Efficient nonlinear witnessing of non-absolutely separable states with lossy detectors

TL;DR

This paper demonstrates that nonlinear witness operators are more effective than linear ones in detecting non-absolutely separable states, and establishes detector efficiency thresholds to prevent false positives in quantum state identification.

Contribution

It introduces nonlinear witness operators for improved detection of non-absolutely separable states and analyzes detector efficiency thresholds to close detection loopholes.

Findings

Nonlinear witnesses outperform linear ones in identifying non-absolutely separable states.

Critical detector efficiency thresholds are established to prevent false detection.

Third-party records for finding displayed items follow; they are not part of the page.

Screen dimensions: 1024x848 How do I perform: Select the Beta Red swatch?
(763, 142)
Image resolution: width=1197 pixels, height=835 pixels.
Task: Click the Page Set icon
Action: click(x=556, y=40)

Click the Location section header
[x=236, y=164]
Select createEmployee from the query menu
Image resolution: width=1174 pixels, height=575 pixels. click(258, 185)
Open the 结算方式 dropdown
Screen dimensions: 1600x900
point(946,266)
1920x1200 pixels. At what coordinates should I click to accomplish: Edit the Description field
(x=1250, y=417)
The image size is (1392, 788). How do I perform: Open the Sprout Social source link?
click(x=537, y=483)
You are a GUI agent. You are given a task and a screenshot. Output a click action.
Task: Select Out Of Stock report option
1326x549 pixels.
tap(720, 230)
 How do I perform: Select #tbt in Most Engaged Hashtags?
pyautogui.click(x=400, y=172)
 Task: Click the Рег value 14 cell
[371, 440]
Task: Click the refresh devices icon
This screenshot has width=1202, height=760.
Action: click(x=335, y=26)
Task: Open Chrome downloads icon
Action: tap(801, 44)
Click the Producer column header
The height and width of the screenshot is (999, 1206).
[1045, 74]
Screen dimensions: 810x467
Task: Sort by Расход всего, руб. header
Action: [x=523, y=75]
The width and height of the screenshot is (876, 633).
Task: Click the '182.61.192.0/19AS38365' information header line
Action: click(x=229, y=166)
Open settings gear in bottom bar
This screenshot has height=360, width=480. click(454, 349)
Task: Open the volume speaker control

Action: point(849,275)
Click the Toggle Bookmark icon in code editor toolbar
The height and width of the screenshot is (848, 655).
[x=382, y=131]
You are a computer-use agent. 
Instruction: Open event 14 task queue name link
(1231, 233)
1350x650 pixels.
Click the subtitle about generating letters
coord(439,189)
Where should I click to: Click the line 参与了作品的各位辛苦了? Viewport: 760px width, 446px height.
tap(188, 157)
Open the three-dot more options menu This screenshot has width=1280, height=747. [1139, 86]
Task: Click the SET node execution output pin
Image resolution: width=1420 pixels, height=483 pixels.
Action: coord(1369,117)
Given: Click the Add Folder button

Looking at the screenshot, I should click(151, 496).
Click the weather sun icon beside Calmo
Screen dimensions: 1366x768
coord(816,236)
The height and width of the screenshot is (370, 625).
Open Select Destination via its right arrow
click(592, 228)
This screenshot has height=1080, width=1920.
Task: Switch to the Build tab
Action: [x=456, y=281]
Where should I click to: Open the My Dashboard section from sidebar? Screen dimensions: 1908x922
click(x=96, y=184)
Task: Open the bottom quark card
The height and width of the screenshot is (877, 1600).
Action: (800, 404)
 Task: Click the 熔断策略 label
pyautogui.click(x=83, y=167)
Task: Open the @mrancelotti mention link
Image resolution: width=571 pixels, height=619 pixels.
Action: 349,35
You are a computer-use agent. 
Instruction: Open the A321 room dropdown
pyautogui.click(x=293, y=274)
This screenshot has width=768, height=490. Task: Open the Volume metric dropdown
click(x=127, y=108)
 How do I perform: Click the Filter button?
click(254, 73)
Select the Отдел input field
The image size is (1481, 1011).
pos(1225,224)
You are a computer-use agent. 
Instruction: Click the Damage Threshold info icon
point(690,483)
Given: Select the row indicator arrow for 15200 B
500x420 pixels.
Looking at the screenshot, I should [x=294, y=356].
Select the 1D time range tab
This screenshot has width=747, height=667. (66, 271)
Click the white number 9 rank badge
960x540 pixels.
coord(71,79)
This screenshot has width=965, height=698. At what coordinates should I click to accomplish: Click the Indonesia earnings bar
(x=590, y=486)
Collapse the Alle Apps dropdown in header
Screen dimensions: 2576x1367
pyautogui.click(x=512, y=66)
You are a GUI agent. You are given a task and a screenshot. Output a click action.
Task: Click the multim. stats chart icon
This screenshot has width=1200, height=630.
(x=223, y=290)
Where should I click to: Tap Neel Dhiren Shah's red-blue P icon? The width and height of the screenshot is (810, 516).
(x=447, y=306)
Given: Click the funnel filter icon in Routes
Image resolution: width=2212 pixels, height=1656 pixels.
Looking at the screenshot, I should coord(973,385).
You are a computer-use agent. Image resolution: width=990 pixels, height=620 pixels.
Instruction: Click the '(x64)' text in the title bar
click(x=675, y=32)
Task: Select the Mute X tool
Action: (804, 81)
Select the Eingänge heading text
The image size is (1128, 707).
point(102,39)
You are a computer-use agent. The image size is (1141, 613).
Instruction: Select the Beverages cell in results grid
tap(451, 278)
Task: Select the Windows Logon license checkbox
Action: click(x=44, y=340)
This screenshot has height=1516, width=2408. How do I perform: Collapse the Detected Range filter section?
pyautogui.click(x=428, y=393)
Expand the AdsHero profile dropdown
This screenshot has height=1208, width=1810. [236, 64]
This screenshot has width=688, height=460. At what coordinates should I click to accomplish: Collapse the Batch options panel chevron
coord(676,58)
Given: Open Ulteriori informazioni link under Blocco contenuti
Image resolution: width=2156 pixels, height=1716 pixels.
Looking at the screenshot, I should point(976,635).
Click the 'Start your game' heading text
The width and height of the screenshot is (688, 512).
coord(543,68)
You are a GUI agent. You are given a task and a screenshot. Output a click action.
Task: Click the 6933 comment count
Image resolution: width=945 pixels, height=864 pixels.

Examples across various dimensions illustrate the effectiveness of the proposed method.

Abstract

Entangled states are undoubtedly an integral part of various quantum information processing tasks. On the other hand, absolutely separable states which cannot be made entangled under any global unitary operations are useless from the resource theoretic perspective, and hence identifying non-absolutely separable states can be an important issue for designing quantum technologies. Here we report that nonlinear witness operators provide significant improvements in detecting non-absolutely separable states over their linear analogs, by invoking examples of states in various dimensions. We also address the problem of closing detection loophole and find critical efficiency of detectors above which no fake detection of non-absolutely separable (non-absolutely positive partial transposed) states is possible.